Palace of Westminster
Parliament's relationship with the palace is an old one, since the House of Lords regularly met in the private royal apartments from the fourteenth century and the House of Commons used the collegiate chapel.
Several royal palaces were unfortified even in Norman times and Westminster was one of them. The precinct wall that surrounded the palace never quite developed into a defensive curtain, though Edward III commissioned a youthful Henry Yevele to build two towers along its line in 1365. One of them, the original Clock Tower, has disappeared beneath its famous successor. The Jewel Tower survives owing to later use as a repository for Parliamentary records. Now an isolated structure facing, and overawed by, the Victoria Tower, it occupied the southwest corner of the medieval palace precinct.

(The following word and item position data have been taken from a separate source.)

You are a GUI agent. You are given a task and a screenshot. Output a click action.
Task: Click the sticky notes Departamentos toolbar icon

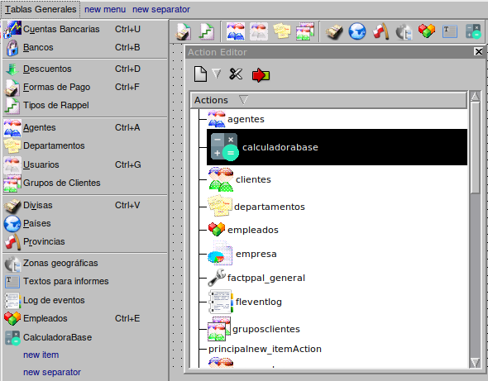tap(282, 31)
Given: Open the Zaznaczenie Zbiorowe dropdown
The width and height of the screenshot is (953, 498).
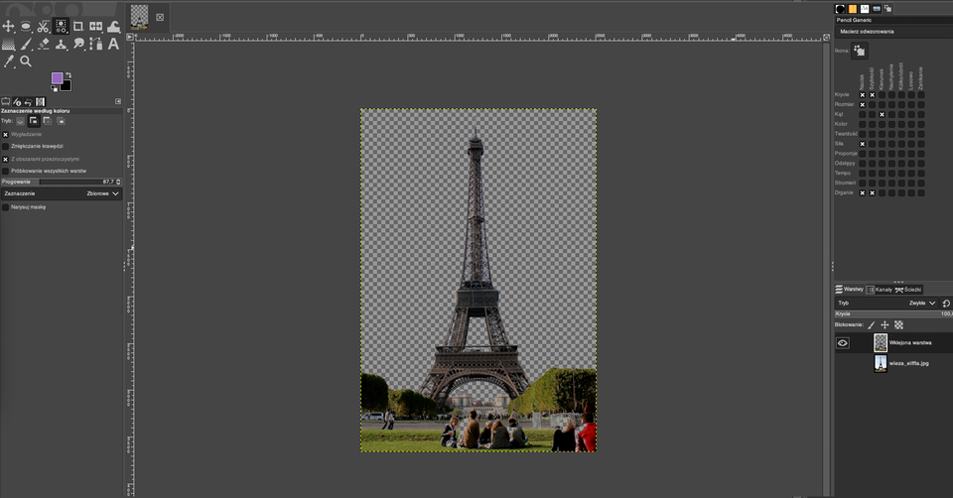Looking at the screenshot, I should [x=103, y=193].
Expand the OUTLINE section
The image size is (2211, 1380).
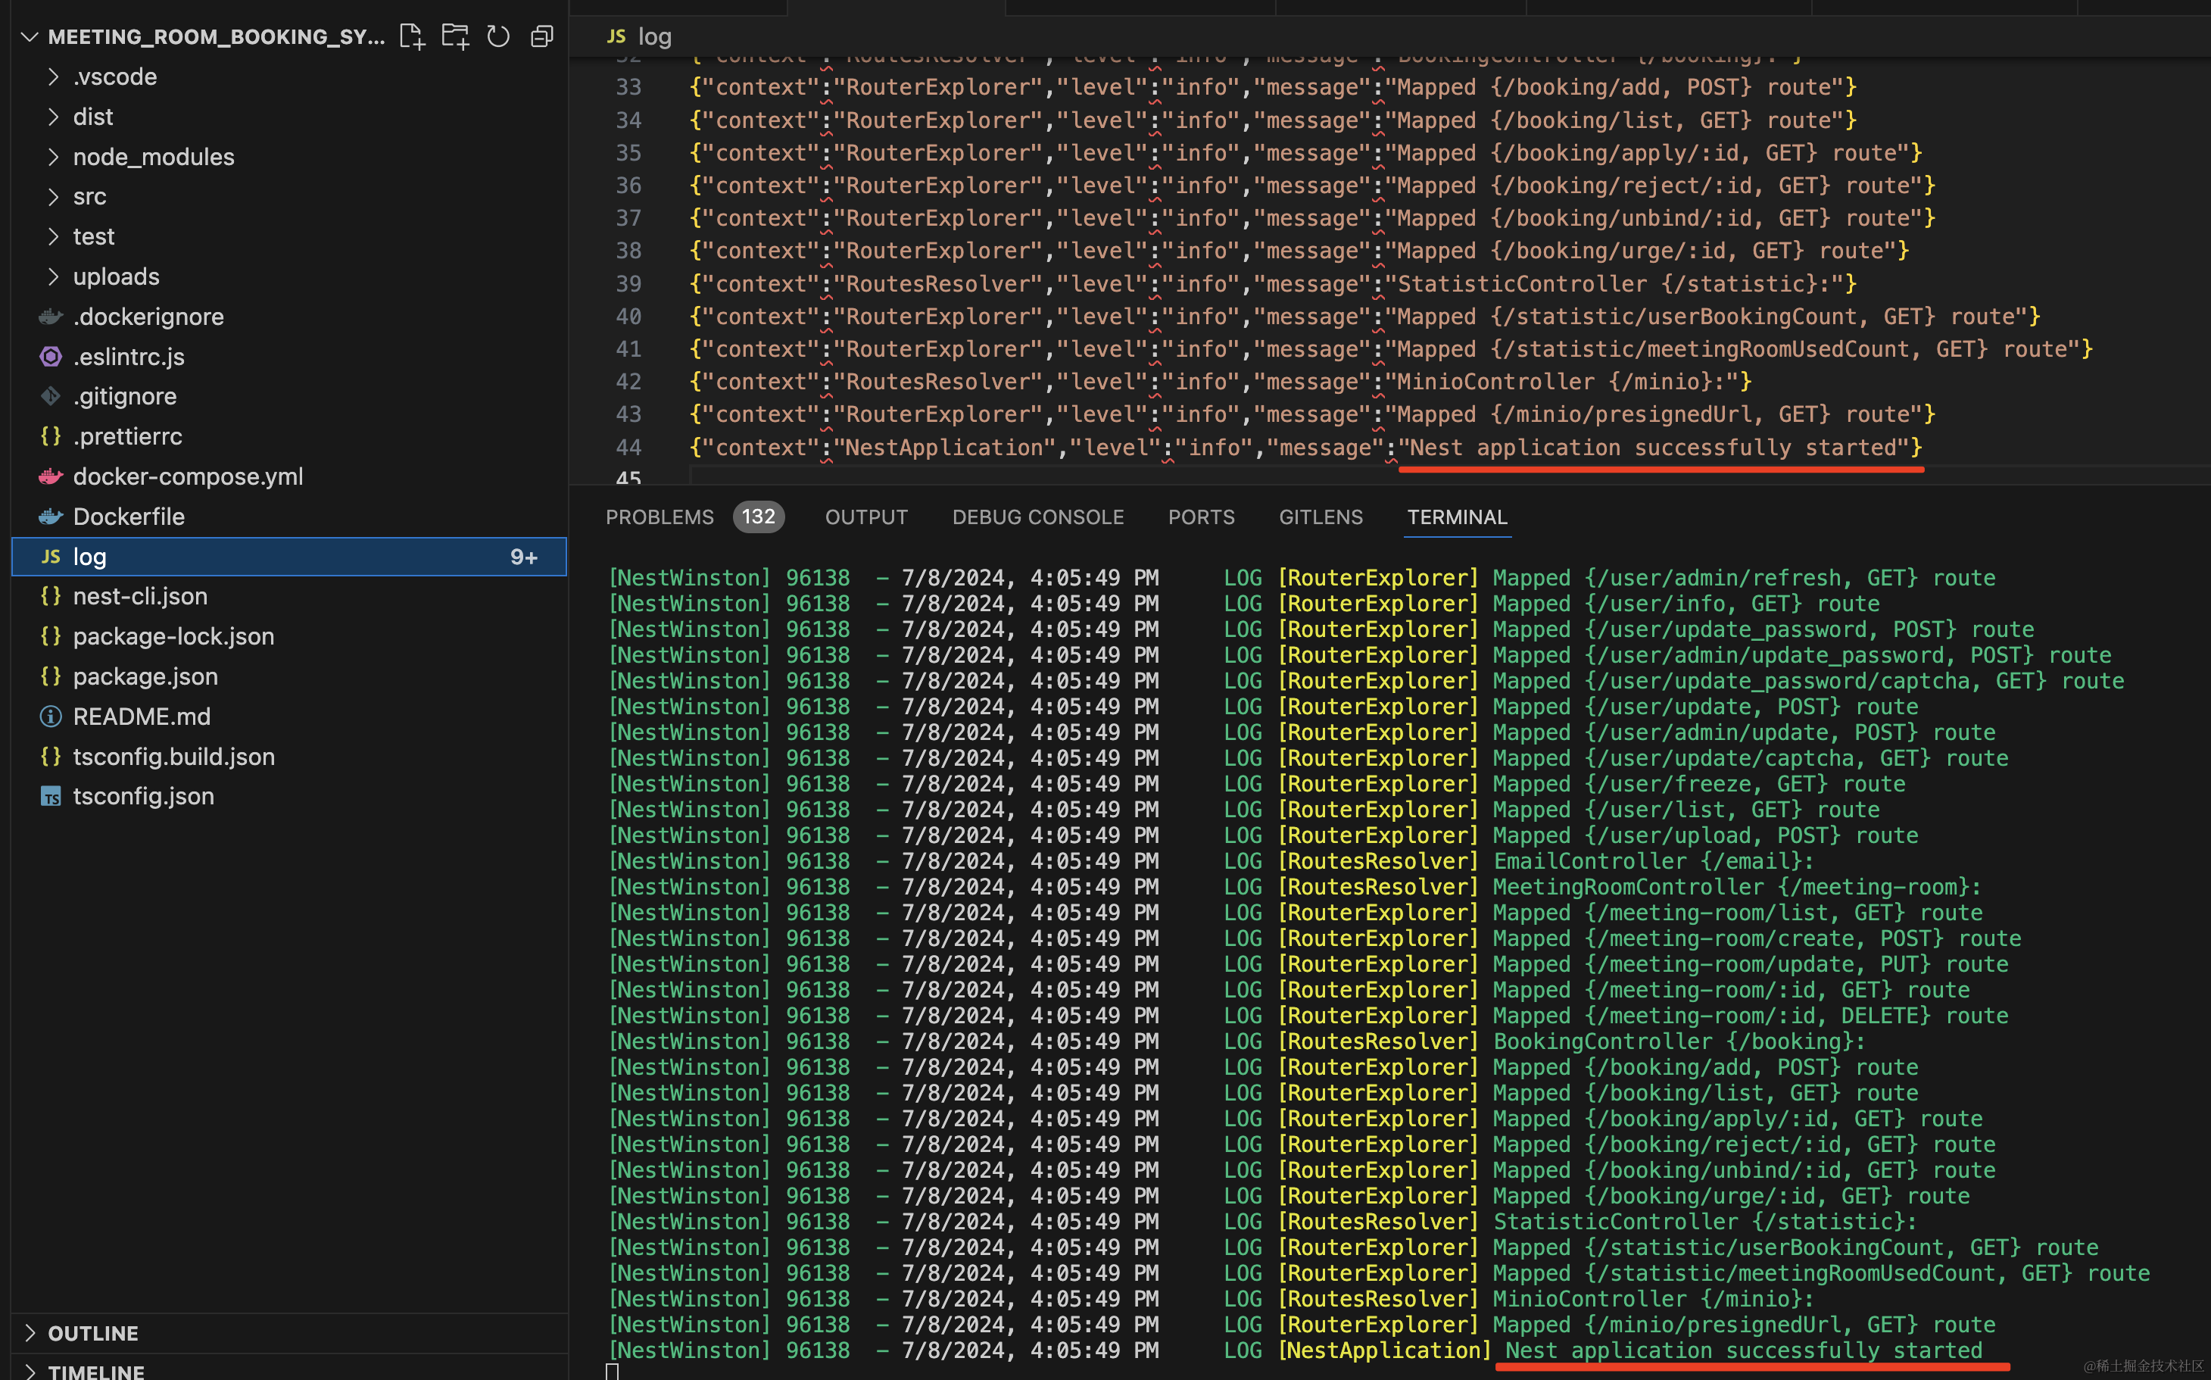[x=92, y=1333]
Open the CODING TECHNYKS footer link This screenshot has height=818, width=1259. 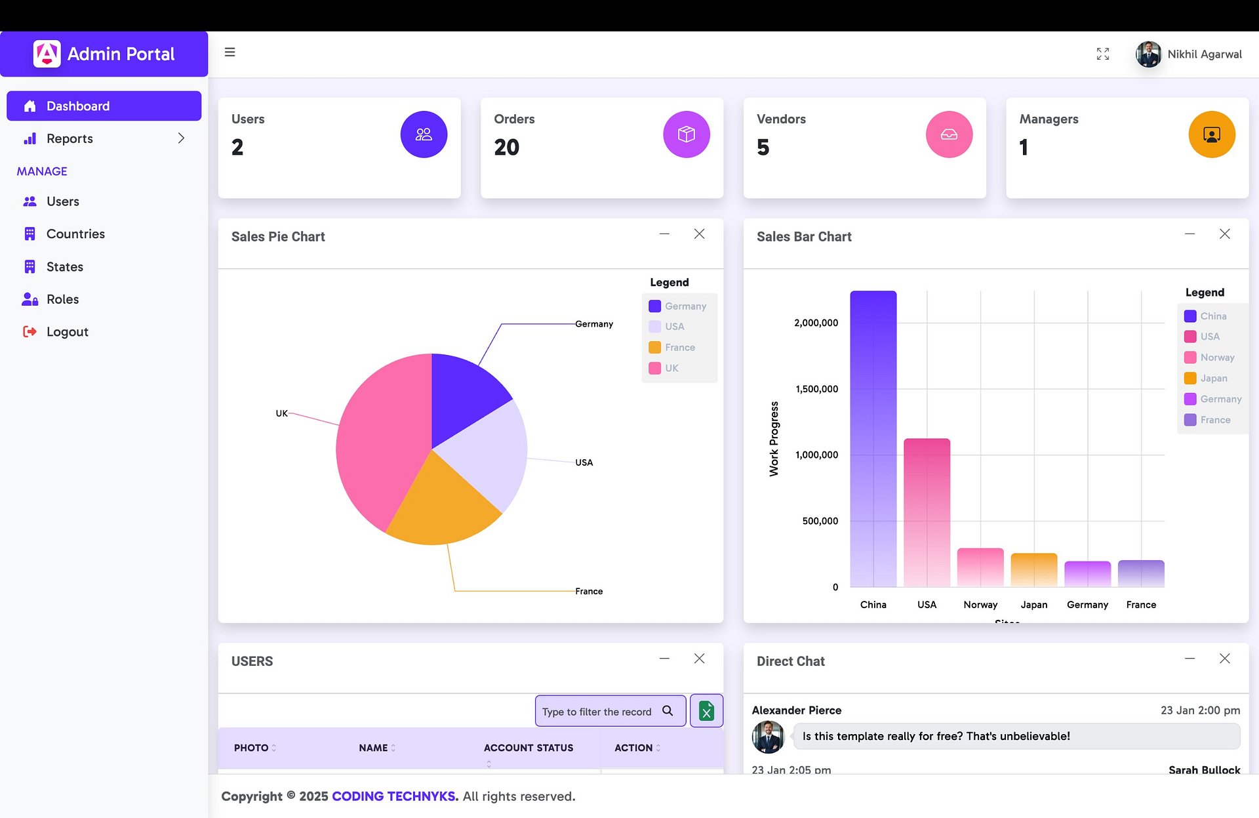395,796
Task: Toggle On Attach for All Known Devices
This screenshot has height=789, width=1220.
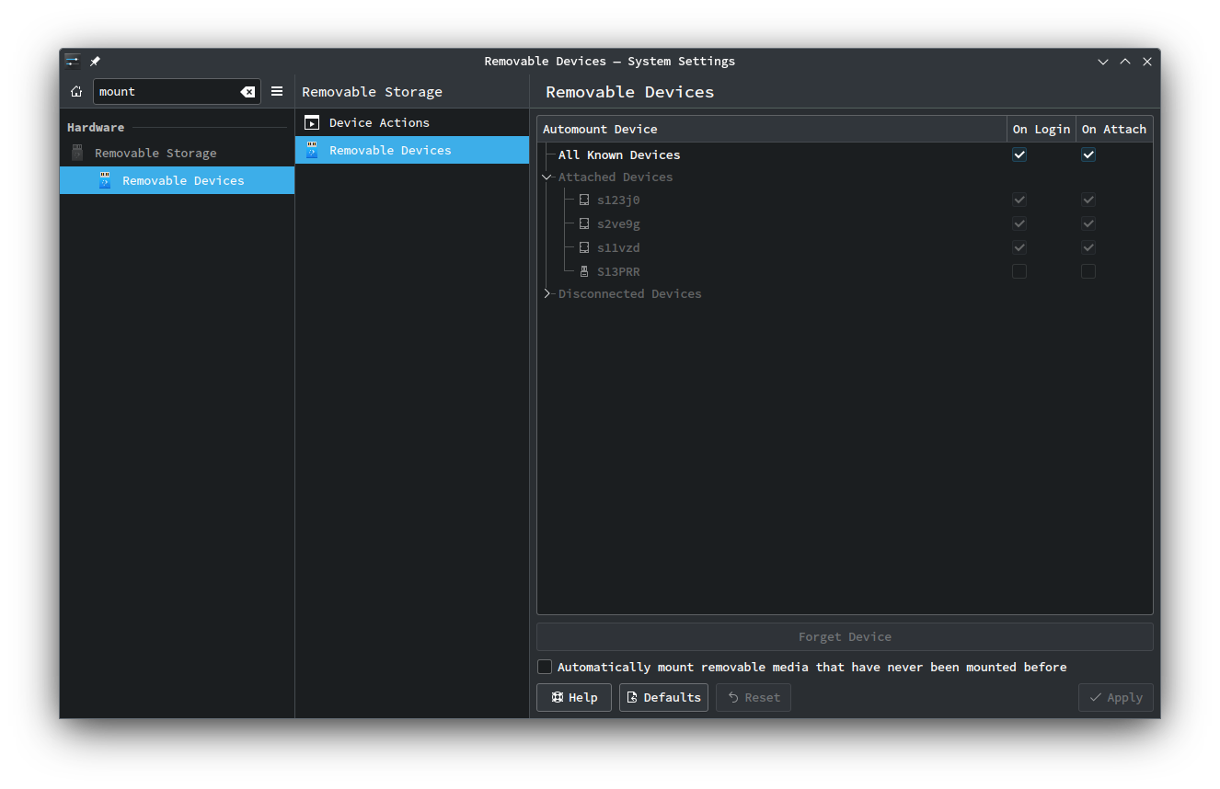Action: coord(1088,154)
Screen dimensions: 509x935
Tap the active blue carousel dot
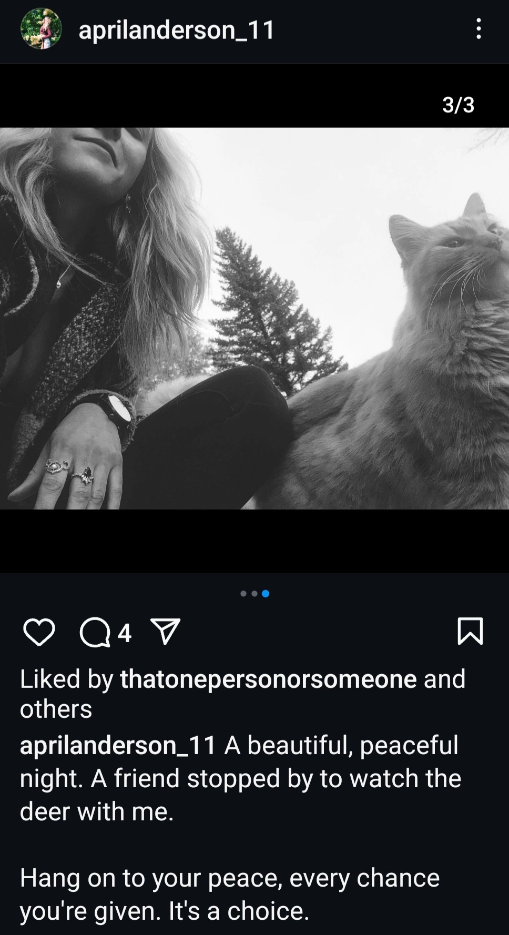[x=266, y=594]
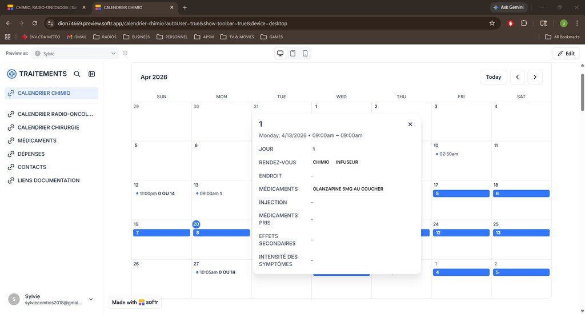Open the blue event 12 on April 24

(461, 233)
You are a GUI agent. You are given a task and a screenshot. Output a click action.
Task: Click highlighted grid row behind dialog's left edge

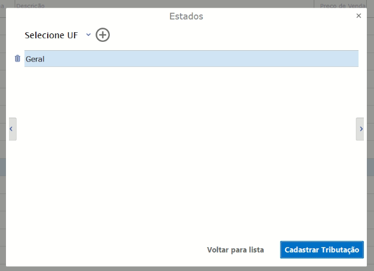(3, 167)
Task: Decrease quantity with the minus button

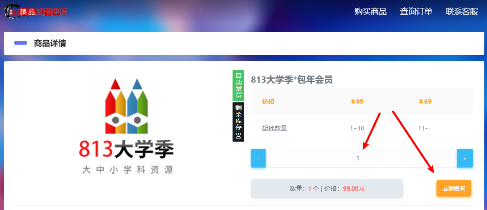Action: (258, 159)
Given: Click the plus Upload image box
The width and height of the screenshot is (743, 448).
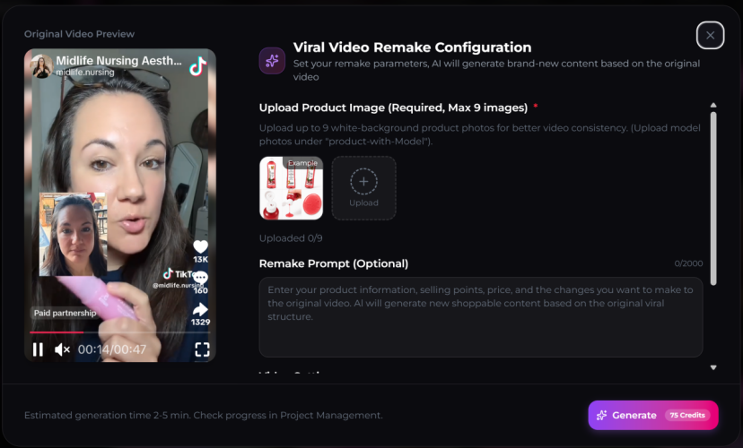Looking at the screenshot, I should pos(364,188).
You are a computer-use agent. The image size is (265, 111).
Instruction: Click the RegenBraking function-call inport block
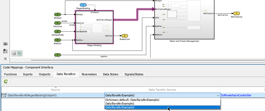[83, 5]
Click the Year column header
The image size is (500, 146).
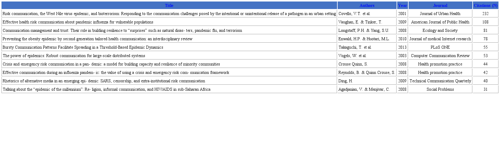coord(402,5)
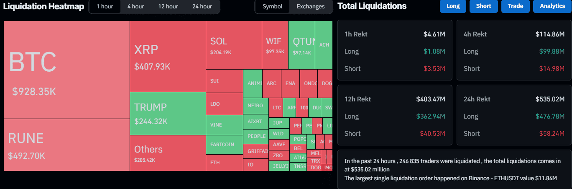The width and height of the screenshot is (572, 189).
Task: Click the BTC heatmap tile
Action: [x=66, y=70]
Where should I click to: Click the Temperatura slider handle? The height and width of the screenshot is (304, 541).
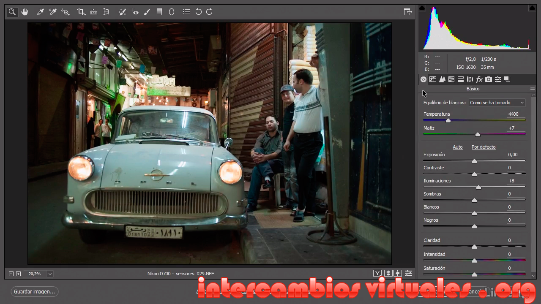(x=448, y=121)
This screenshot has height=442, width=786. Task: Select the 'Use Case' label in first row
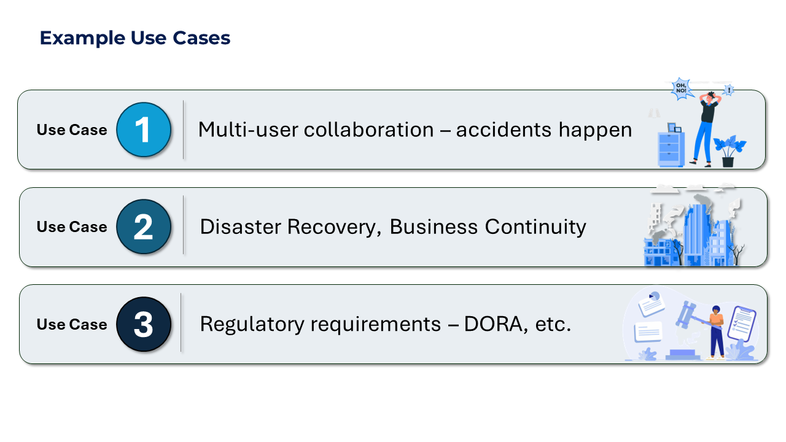(72, 130)
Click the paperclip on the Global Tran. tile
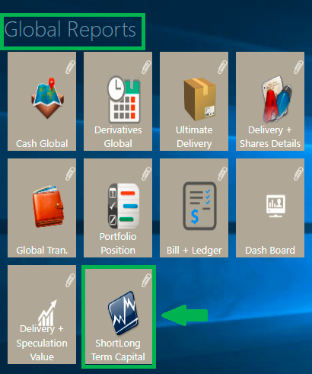This screenshot has height=374, width=312. point(70,174)

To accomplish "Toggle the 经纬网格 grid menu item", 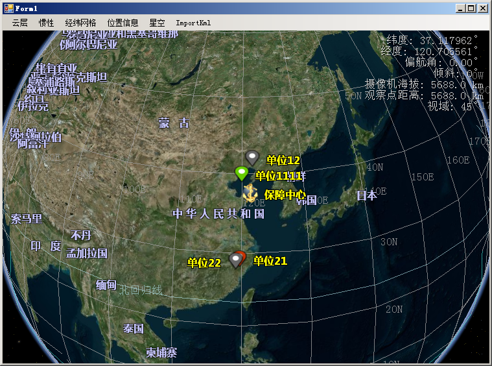I will click(80, 23).
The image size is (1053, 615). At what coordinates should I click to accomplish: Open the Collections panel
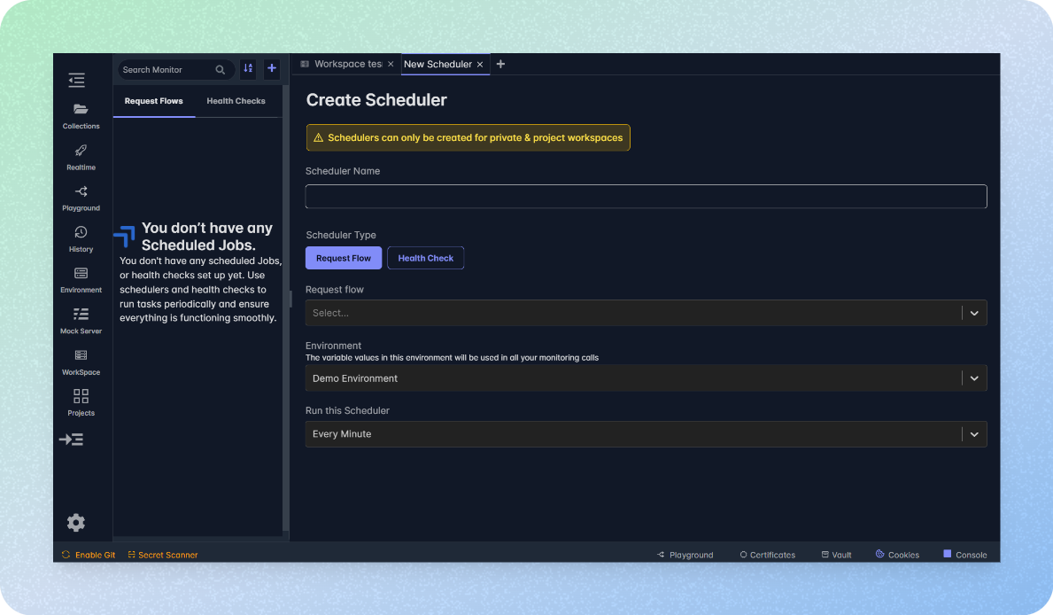click(81, 115)
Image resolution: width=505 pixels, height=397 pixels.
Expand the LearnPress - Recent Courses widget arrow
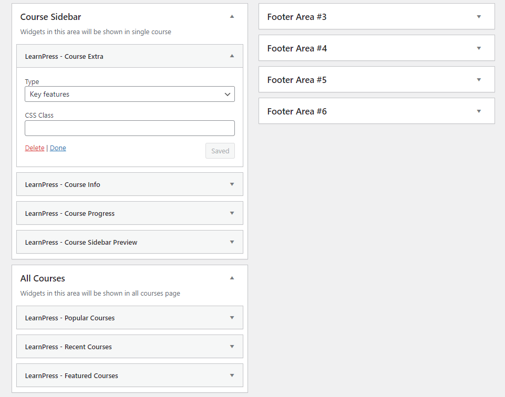tap(232, 347)
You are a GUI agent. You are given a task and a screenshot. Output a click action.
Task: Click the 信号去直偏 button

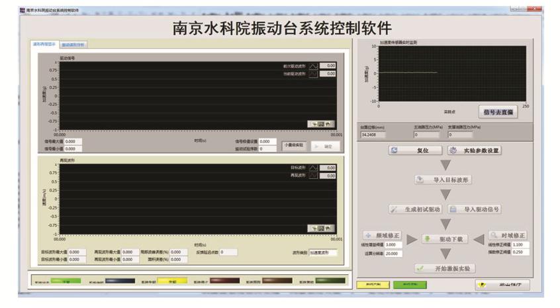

The present windows, enlargements in 1718, do not conceal the defensive character of the tower, and the ground floor is covered by a vault with beautifully carved bosses. As a matter of fact, the Jewel Tower, as its name suggests, was built as a secure place for the extensive treasures of the King's privy wardrobe.
The tower is a rectangular structure with a smaller wing at right angles, carefully contrived to stand completely outside the angle of the precinct and thus not encroach upon the King's private garden, which lay behind. The moat, reinstated at this point, had to be pushed out onto a piece of land appropriated from Westminster Abbey, much to the annoyance of the abbot and monks.